What you are asked to do. In the entries that follow, copy exactly each line from the first through the line with "Фотогалерея (41, 379)".

Supplied records.

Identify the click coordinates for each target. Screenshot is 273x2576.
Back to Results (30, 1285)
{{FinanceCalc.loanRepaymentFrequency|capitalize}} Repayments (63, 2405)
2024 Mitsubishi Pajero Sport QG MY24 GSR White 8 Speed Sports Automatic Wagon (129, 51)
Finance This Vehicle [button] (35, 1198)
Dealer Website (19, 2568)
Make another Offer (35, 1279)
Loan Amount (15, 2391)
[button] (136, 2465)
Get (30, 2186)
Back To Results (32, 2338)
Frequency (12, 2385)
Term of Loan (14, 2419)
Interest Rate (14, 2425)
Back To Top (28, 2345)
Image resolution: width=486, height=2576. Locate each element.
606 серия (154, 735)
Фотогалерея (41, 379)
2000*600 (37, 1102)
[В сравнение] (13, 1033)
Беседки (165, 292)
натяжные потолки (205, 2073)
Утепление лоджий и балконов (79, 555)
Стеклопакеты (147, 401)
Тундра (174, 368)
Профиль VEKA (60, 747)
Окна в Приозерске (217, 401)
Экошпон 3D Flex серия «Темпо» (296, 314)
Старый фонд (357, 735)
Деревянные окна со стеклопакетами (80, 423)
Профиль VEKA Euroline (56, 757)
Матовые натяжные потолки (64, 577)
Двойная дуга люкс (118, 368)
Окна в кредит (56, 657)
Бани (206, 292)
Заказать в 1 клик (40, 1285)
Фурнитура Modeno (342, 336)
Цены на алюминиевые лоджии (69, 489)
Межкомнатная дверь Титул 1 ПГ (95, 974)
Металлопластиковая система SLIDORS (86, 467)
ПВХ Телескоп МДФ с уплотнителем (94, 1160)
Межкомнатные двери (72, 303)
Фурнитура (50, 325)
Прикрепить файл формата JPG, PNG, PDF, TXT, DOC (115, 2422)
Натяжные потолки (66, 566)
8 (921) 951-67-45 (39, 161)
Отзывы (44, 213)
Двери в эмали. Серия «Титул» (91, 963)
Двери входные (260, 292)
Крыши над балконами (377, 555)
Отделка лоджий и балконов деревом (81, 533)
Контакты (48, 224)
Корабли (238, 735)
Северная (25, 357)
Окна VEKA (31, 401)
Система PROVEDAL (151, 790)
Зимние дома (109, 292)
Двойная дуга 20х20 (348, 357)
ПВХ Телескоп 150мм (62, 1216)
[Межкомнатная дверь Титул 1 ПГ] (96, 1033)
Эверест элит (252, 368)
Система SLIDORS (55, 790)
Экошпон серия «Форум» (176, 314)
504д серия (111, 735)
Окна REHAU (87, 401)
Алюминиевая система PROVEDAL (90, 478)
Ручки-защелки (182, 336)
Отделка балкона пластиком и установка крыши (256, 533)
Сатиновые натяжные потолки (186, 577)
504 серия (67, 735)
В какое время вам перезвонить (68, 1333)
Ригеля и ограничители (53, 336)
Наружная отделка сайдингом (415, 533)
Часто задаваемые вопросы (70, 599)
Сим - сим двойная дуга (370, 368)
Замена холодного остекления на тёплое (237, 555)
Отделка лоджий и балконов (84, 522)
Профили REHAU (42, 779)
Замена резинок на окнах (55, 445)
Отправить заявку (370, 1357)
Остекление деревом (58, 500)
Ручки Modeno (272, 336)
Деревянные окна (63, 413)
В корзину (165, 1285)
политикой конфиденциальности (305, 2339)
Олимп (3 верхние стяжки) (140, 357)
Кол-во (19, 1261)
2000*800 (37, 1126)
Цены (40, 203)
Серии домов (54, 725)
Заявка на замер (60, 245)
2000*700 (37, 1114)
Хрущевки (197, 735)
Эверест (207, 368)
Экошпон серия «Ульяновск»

Solution for this problem.
Identify the click coordinates for each target. Screenshot is 273x2576.
Back to Results (30, 1285)
{{FinanceCalc.loanRepaymentFrequency|capitalize}} Repayments (63, 2405)
2024 Mitsubishi Pajero Sport QG MY24 GSR White 8 Speed Sports Automatic Wagon (129, 51)
Finance This Vehicle [button] (35, 1198)
Dealer Website (19, 2568)
Make another Offer (35, 1279)
Loan Amount (15, 2391)
[button] (136, 2465)
Get (30, 2186)
Back To Results (32, 2338)
Frequency (12, 2385)
Term of Loan (14, 2419)
Interest Rate (14, 2425)
Back To Top (28, 2345)
Image resolution: width=486, height=2576. Locate each element.
606 серия (154, 735)
Фотогалерея (41, 379)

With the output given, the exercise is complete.